Creed of Gold is a 2014 film about fictional corruption at the Federal Reserve. It was produced by Crystal Creek Media and directed by Daniel Knudsen. Filming of Creed of Gold took place in several locations near Indianapolis, Indiana and Detroit, Michigan with some additional photography taking place on location in New York City.

== Plot ==
Creed of Gold begins with a flashback during the Bolshevik revolution in Russia. A reporter hides a list with names of powerful bankers who financed the revolution. The list is discovered seventy years later by a Russian history professor. The professor's son Adam eventually inherits the list and begins to research the names on it. Adam Smith is an incoming freshman at a fictional American school called Havenhurst University. In his Money & Banking class he is assigned to work on a term paper with Kirsten Stanford. Kirsten is a wealthy girl from upstate New York and her father is on the board of governors of the Federal Reserve. The two do not see eye to eye but eventually work things out and begin researching together. Their work is being thwarted by a greedy Federal Reserve board member named Stuart Wornwall. Wornwall is secretly stealing money from the Federal Reserve Bank of New York by programing the computer system to misappropriate funds every time the Federal Reserve buys and sells bonds from the US Government. Adam and Kirsten uncover Wornwall's family history through the list. This discovery links Wornwall's family fortune back to the offenses committed during the Bolshevik revolution.

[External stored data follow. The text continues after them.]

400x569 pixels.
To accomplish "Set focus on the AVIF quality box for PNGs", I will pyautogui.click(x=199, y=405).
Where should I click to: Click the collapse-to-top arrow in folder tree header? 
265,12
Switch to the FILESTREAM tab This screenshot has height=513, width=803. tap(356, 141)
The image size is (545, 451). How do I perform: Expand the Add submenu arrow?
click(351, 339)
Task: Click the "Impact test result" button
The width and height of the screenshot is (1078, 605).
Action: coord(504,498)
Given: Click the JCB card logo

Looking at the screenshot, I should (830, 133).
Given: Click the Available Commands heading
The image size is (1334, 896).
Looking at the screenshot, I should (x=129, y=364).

The film was released August 12, 2014.

== Cast ==
- Taylor Lindsey as Adam Smith
- Ellen Lawrence as Kirsten Stanford
- Nicholas Willeke as Cody Williams
- Vanessa Ewing as Jenell Slone
- Alexander Ganahl as Byron Tackitt
- William Greene as Stuart Wornwall
- Dr. Jay L. Wile as Gerald Steinberg
- Sehul Viras as Wornwall's Hitman
- Michael Meyer as Mr. Stanford
- Amy Meyer as Mrs. Stanford

== Production ==
Principal photography began June 10, 2010 and ended July 12, 2010. Various locations near Indianapolis, Indiana were used for filming, including the Indiana World War Memorial Plaza, Taylor University, the Columbia Club and the Indianapolis Union Station. The Indiana State House doubled as the interior of the Federal Reserve Bank of New York.

The film took three years to complete and secure international distribution. The movie trailer was released by Crystal Creek Media on June 29, 2012.

== Themes ==
The main theme is that certain actions may escape the boundaries of International law but they are still wrong because they are a violation of Natural law. Ron Paul's campaign advisor Doug Wead has a special feature on the DVD about what is going on with the Federal Reserve and its impact on American citizens and the rest of the world.

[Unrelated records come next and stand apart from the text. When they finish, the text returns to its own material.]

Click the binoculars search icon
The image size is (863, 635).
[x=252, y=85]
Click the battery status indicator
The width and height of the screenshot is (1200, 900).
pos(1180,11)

Though the film deals with complex topics it was awarded the Dove seal of family approval from the Dove Foundation.

On some movie posters created after the film's release, Creed of Gold's tagline is shown as "Where we go one we go all," which is a phrase used as a slogan by the QAnon political conspiracy theory movement.

== Release ==
Creed of Gold premiered in Indianapolis, Indiana and was released August 12, 2014.

== Awards ==
The film was nominated for an Adam Award for best feature drama at the Sabaoth International Film Festival in Milan, Italy and won a Redemptive Storyteller Award at the Redemptive Film Festival.